• [Task objective]
Which lines in the material below contain the word "computer"? Copy each of them.

= Beginning of Section =

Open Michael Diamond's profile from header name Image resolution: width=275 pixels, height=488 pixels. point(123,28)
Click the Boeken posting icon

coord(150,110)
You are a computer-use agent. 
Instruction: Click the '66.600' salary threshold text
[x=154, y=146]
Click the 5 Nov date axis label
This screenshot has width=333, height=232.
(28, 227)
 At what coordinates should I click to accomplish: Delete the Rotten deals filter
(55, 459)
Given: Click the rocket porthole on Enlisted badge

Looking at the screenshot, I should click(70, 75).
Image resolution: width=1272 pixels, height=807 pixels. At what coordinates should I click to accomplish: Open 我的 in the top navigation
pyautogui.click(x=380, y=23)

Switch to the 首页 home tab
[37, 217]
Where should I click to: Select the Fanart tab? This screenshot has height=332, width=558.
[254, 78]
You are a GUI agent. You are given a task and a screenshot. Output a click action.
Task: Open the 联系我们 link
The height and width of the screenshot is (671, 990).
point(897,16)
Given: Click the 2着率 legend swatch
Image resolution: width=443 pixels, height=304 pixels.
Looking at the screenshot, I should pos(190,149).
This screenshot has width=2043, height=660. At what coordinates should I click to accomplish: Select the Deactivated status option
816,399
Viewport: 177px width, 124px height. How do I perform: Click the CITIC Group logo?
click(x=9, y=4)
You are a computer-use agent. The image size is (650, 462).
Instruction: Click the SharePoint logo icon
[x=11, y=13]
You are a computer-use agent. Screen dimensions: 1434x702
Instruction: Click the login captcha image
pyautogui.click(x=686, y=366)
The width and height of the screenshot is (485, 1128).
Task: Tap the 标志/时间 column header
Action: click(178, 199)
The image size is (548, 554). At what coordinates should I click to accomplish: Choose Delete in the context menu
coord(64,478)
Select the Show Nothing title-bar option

= End of Section =

• [Output below]
You are a computer-use agent. 
You are a computer-use agent. The image size is (650, 462).
You are a computer-use agent. Screen dimensions: 1434x702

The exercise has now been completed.